Repeat, word for word, every line from the line holding "ご利用料金 (185, 2357)" through the final line of the entries below. Skip all pictures.

Data items:
══════

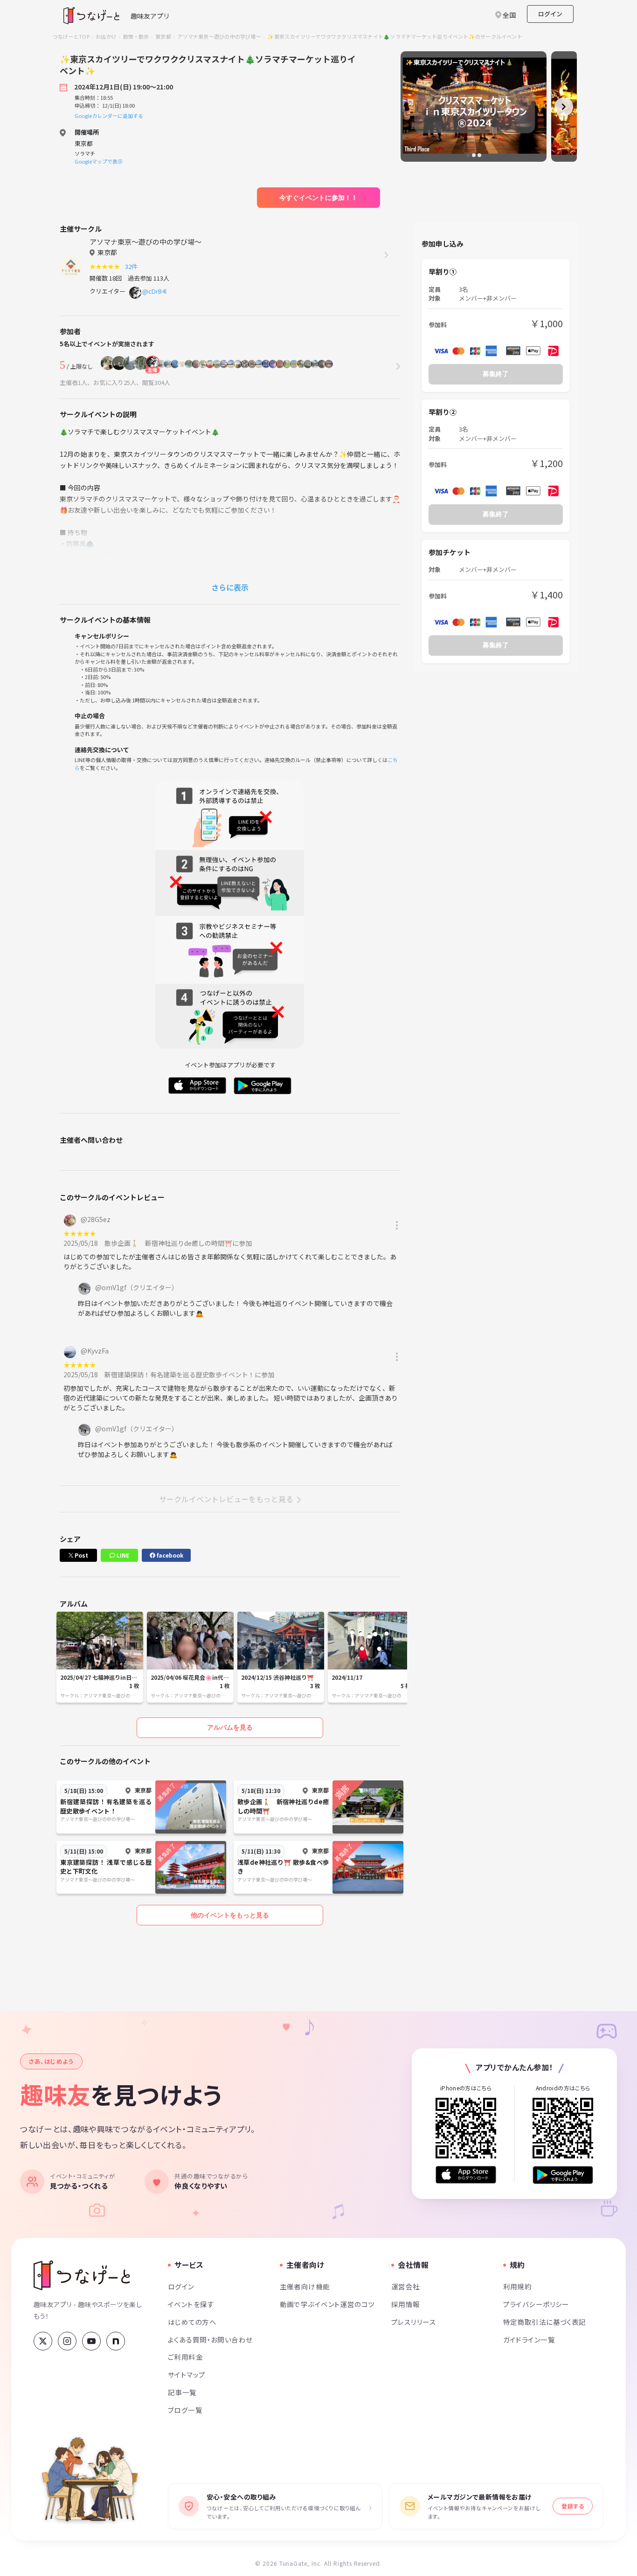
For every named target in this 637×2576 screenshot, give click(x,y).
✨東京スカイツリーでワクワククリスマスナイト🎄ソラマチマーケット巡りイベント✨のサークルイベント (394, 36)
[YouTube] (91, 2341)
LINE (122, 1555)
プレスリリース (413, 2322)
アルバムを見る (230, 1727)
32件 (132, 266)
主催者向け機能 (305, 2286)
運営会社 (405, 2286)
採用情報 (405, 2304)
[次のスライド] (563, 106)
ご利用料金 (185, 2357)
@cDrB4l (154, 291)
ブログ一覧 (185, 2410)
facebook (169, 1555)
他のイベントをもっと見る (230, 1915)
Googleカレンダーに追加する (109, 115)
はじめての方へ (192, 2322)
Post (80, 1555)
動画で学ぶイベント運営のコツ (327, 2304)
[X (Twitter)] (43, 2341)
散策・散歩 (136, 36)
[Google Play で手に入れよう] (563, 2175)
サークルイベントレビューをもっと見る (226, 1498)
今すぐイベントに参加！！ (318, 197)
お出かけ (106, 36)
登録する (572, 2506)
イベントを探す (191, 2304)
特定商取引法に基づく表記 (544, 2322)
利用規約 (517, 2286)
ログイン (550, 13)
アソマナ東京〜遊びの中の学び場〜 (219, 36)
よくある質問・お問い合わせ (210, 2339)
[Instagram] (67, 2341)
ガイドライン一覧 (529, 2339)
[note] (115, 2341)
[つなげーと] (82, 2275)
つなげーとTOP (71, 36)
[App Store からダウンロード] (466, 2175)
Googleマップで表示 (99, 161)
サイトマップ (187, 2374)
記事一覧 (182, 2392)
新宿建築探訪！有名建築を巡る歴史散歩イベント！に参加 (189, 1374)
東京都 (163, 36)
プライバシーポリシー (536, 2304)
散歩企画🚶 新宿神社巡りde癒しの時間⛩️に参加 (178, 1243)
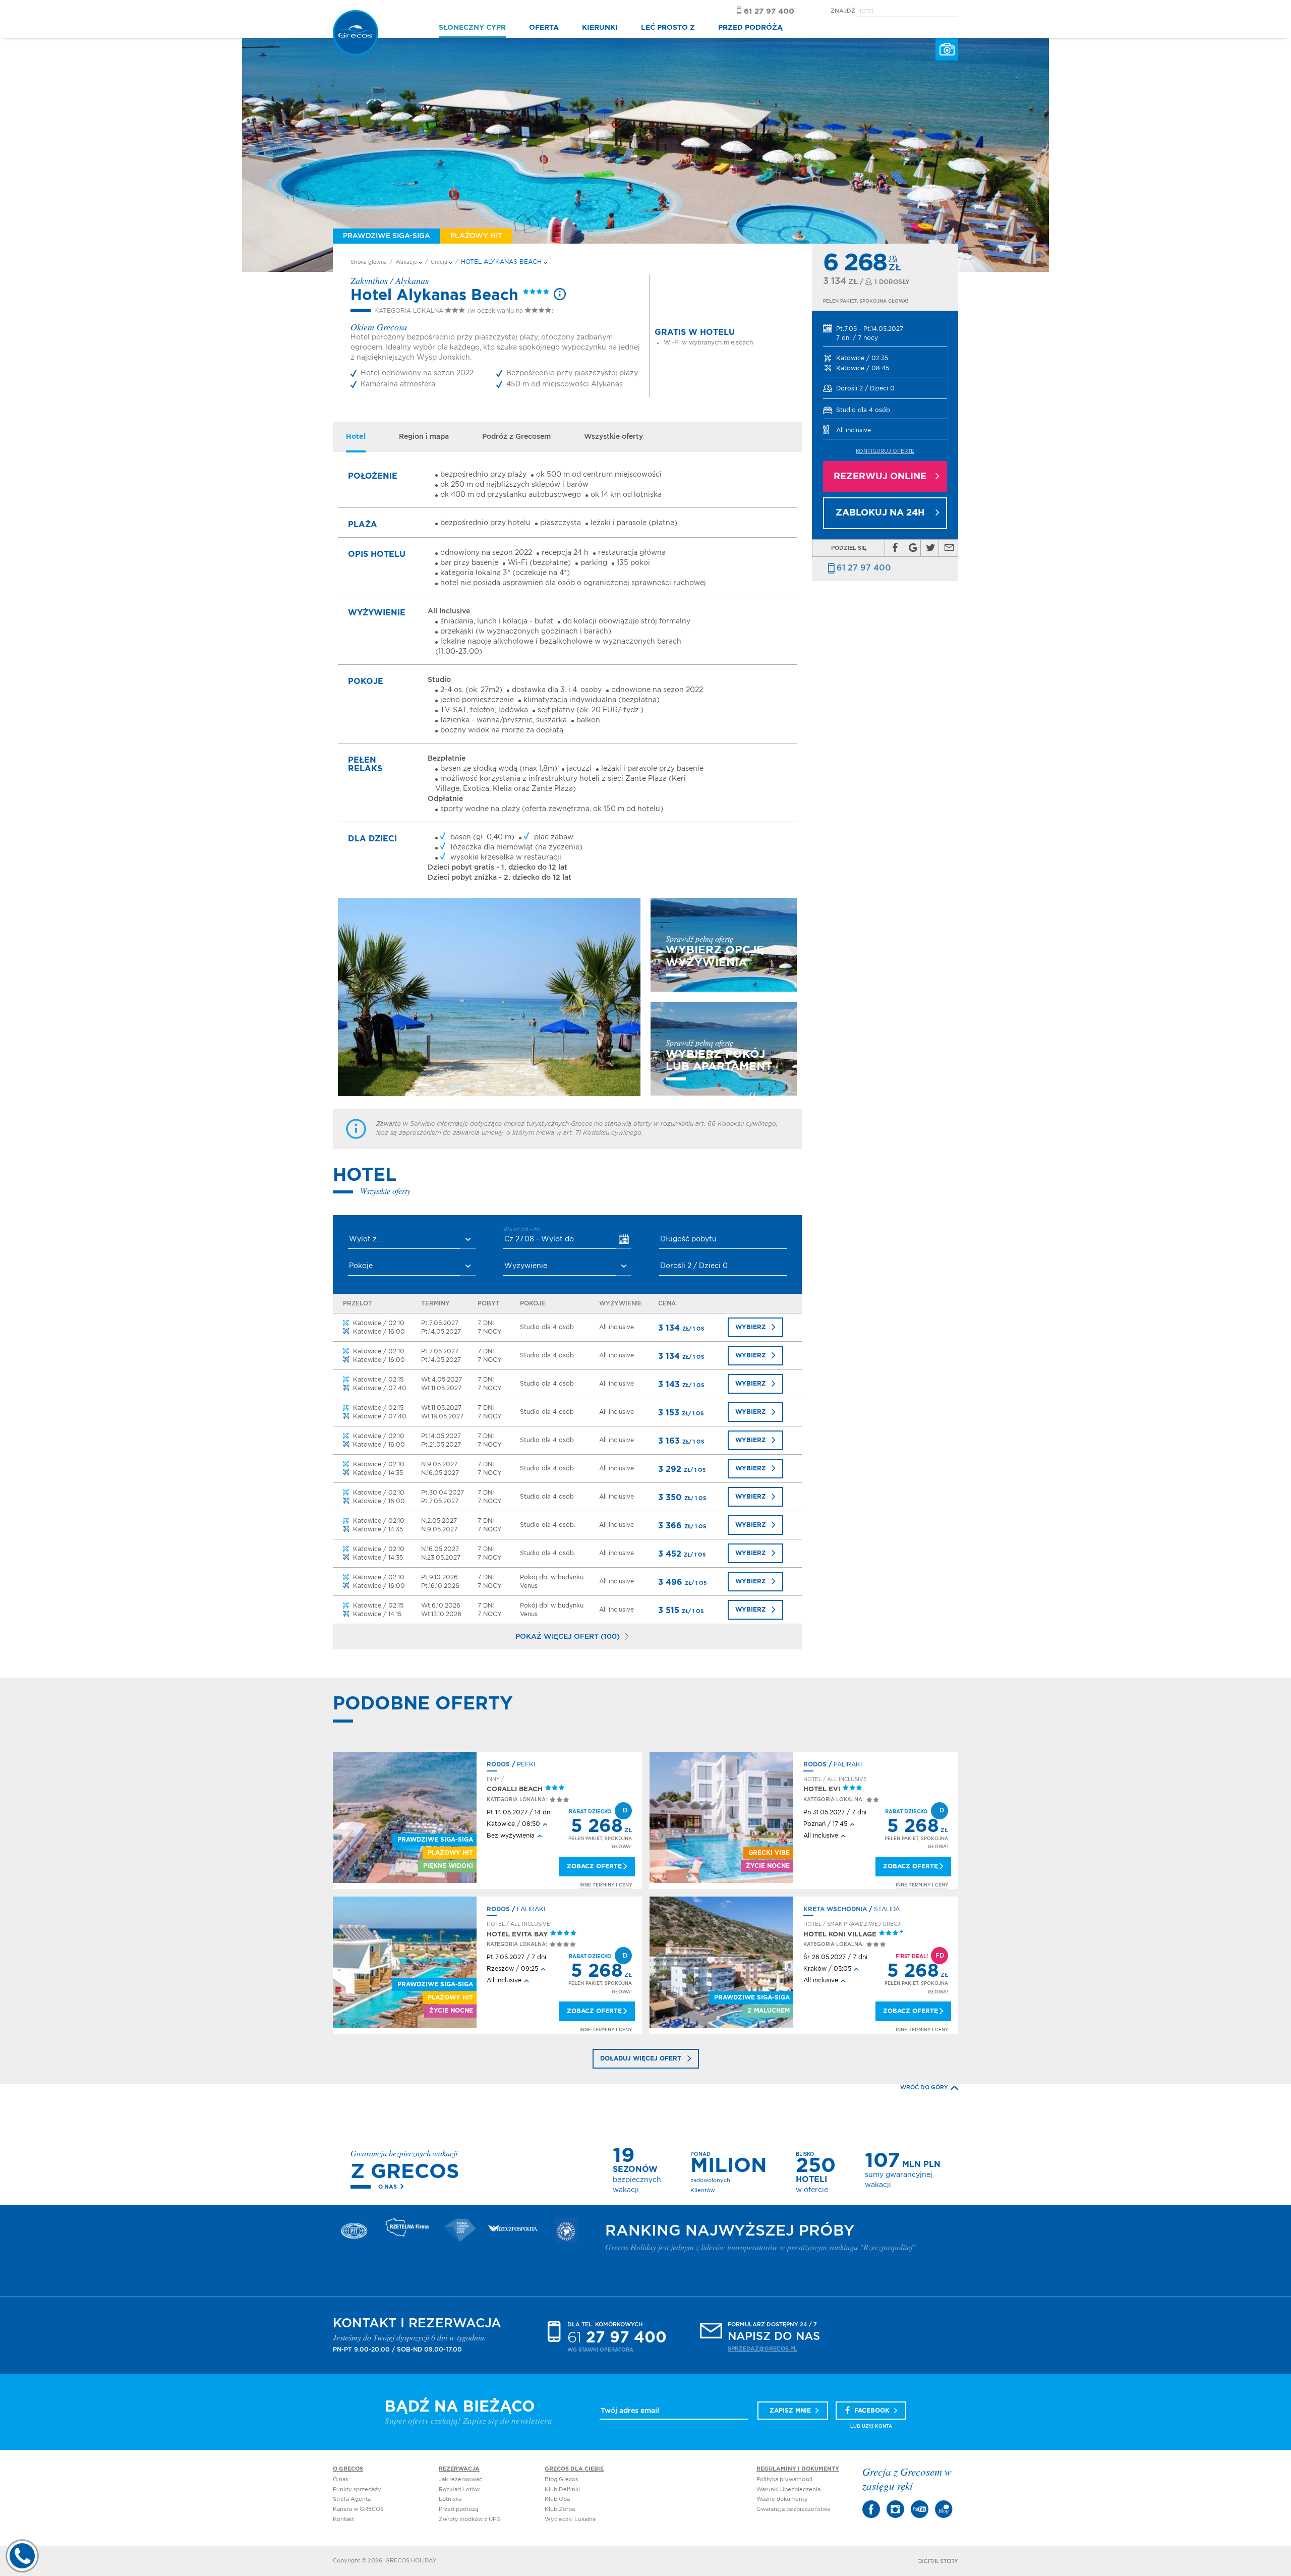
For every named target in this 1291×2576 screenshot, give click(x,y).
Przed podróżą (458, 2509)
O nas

══════

:: PROBLEM SOLUTION ::
ご利用料金 (185, 2357)
@cDrB4l (154, 291)
ブログ一覧 (185, 2410)
facebook (169, 1555)
他のイベントをもっと見る (230, 1915)
Googleカレンダーに追加する (109, 115)
はじめての方へ (192, 2322)
Post (80, 1555)
動画で学ぶイベント運営のコツ (327, 2304)
[X (Twitter)] (43, 2341)
散策・散歩 (136, 36)
[Google Play で手に入れよう] (563, 2175)
サークルイベントレビューをもっと見る (226, 1498)
今すぐイベントに参加！！ (318, 197)
お出かけ (106, 36)
登録する (572, 2506)
イベントを探す (191, 2304)
特定商取引法に基づく表記 (544, 2322)
利用規約 (517, 2286)
ログイン (550, 13)
アソマナ東京〜遊びの中の学び場〜 (219, 36)
よくある質問・お問い合わせ (210, 2339)
[Instagram] (67, 2341)
ガイドライン一覧 (529, 2339)
[note] (115, 2341)
[つなげーと] (82, 2275)
つなげーとTOP (71, 36)
[App Store からダウンロード] (466, 2175)
Googleマップで表示 (99, 161)
サイトマップ (187, 2374)
記事一覧 (182, 2392)
新宿建築探訪！有名建築を巡る歴史散歩イベント！に参加 (189, 1374)
東京都 (163, 36)
プライバシーポリシー (536, 2304)
散歩企画🚶 新宿神社巡りde癒しの時間⛩️に参加 (178, 1243)
For every named target in this 1291×2576 screenshot, give click(x,y).
Przed podróżą (458, 2509)
O nas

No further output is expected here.